### [JOBS]
1 – In the essay on the Book of Job, what erroneous theological premise does the author attribute to Job's friends?
2 – Extend the essay on the Book of Job past its last sentence, keeping the author's reflective tone.

### [SUPPLIED TEXT]

* * *

Job, An Exhortation
No matter how many times I read the Book of Job, and as much as I might understand it on an intellectual level, there’s something about it that fundamentally bothers me. How could God treat someone who has lived as faithfully as a person could possibly live, like He does? It doesn’t seem fair.
The Book of Job explores the erroneous theological premises of Job’s friends, namely, that righteousness begets tangible blessings and sinfulness begets tangible hardship. Sure, it exposes Job’s pride and his misunderstanding of how righteousness can be earned, as opposed to being imputed or granted. But ultimately, that’s all very academic.
Job, I believe, was a real person, like you and me. God devastated every aspect of his life. By the end of his testing, he had nothing left. Everything he had—his children, the support of his remaining family and friends, his business, his possessions—all of it was gone.
The Bible presents the story as something of a wager between God and an adversary (“Satan”). Will Job crack under pressure or not?
God devastated every aspect of Job’s life. By the end of his testing, he had nothing left.
It’s not a conventional wager since the Biblical record indicates that no bets are laid. But it does seem to be a wager of principle. Also, at the end, Job’s perseverance in faith, despite his suffering, is rewarded in a tangible way. God doubles the volume of material things which he had before, and all his friends come and give him money and gold rings. Isn’t that contradictory, given the rebuke to his friends for their “prosperity theology”? Job just had to tweak his intellectual understanding of God, and, bingo, blessing restored?

* * *

### [ITEMS]

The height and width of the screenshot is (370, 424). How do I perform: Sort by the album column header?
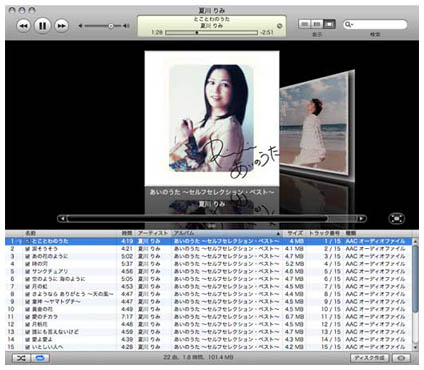click(227, 233)
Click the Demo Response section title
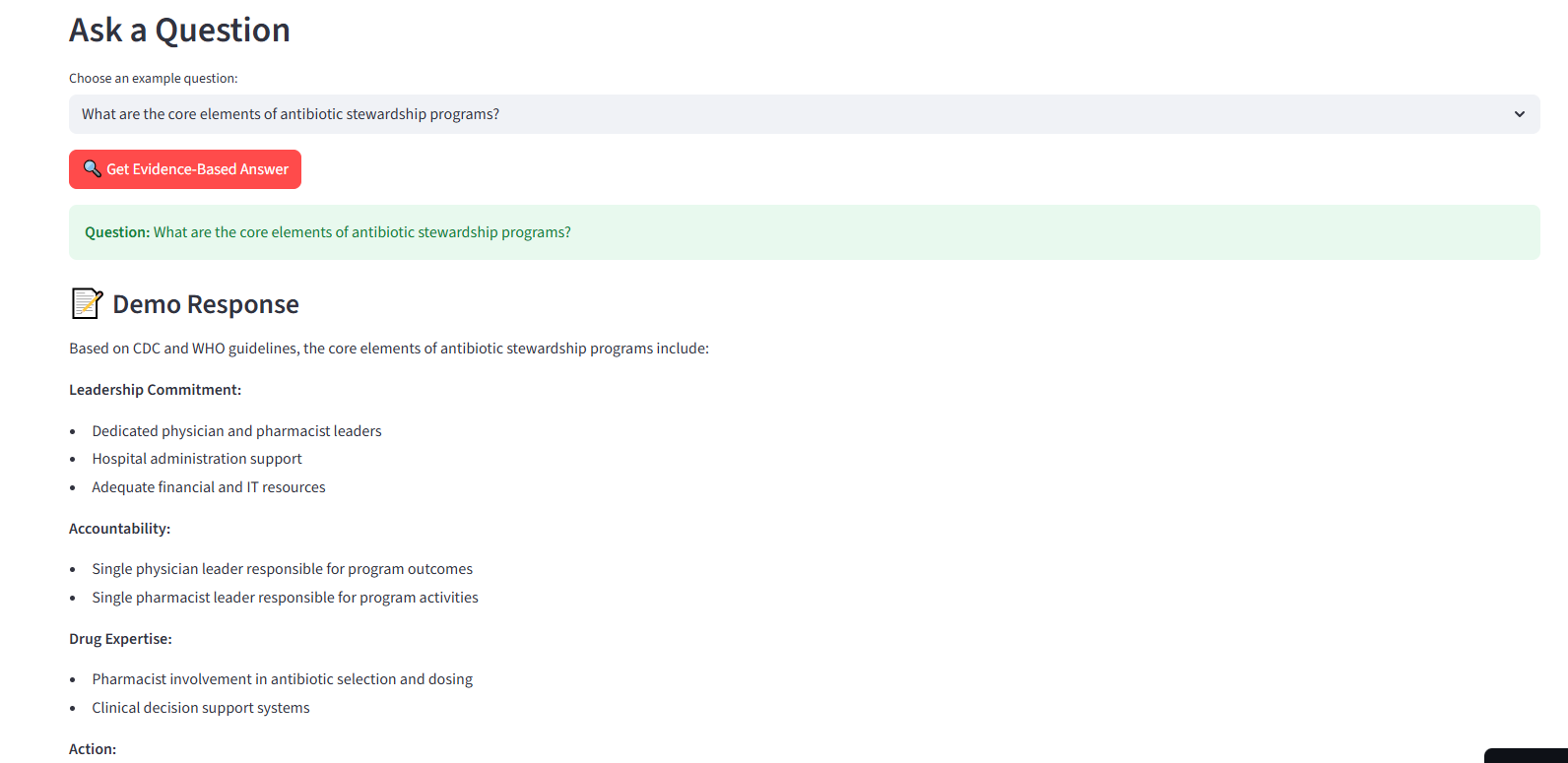 coord(205,303)
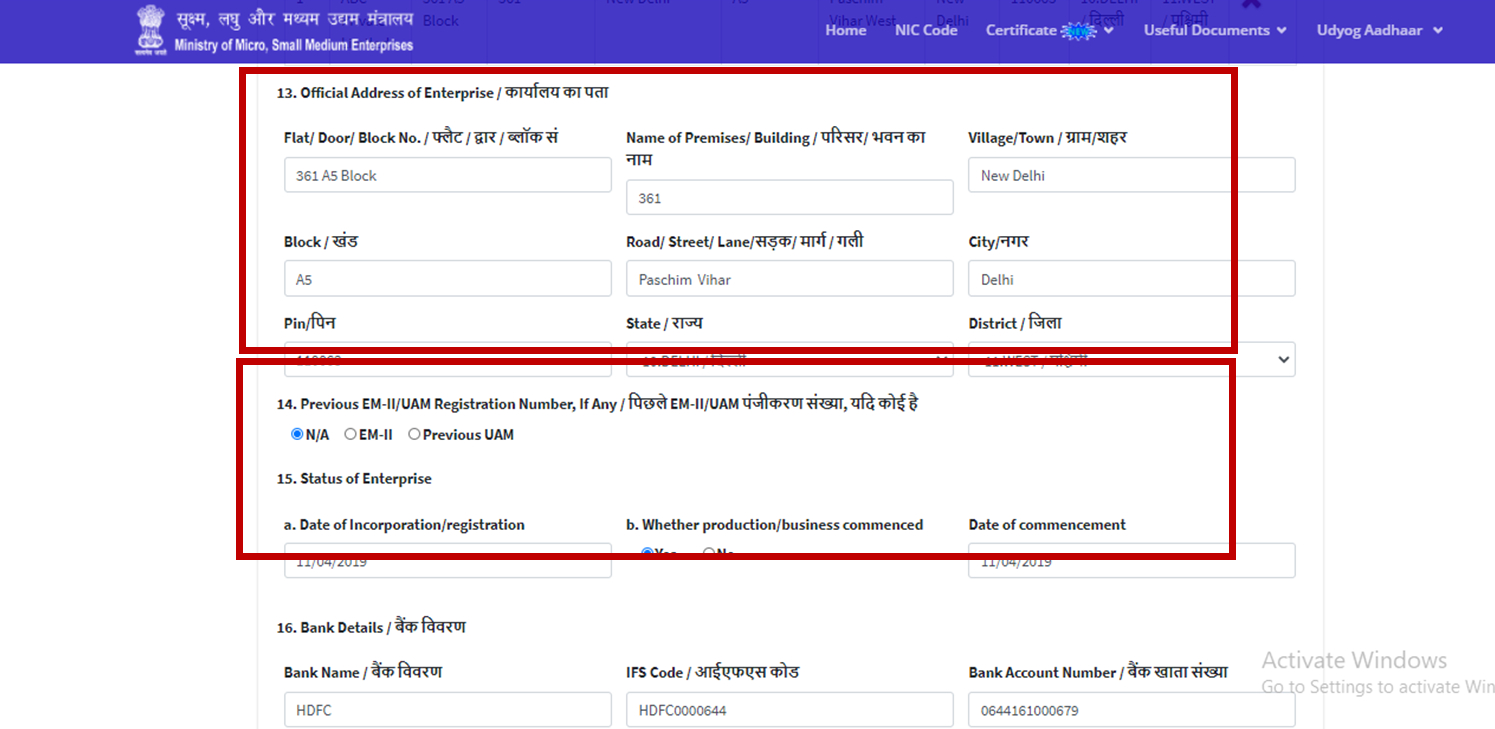Click the Flat/Door/Block No. input field
Viewport: 1495px width, 729px height.
447,175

* * *

### [RESPONSES PER TASK]
1 – They hold that righteousness begets tangible blessings and sinfulness begets tangible hardship.

2 –
Clearly, we understand that God specifically tests us to prove our faith. This is a pattern that’s borne out through the lives of all faithful people in Scripture. We also understand that sometimes we suffer simply due to our mortality and the state of the world under sin. Job’s case was of the former type; God was specifically testing him. But why was Job tested to this extent? Was he so stubborn that testing to this extent was required to change his heart?
These are honest thoughts that cross my mind while reading the Book of Job. I’d like to explore my unease about this book and present a perspective I’ve found compelling to better understand Job and address my unease with the story. On Sunday mornings, we meet specifically to remember our Lord and Savior through the breaking of bread. How does this relate to the Book of Job?
Consider the possibility that Job is not primarily a book about Job! Rather, I’d suggest it is primarily aimed at helping us to better understand Jesus and his trials: his life and redeeming role in God’s plan. Let’s explore three topics from the book through the lens of it concerning primarily Jesus Christ: first, the wager between Satan and God; second, the spiritual journey of Job; and third, the redemption of Job and his friends.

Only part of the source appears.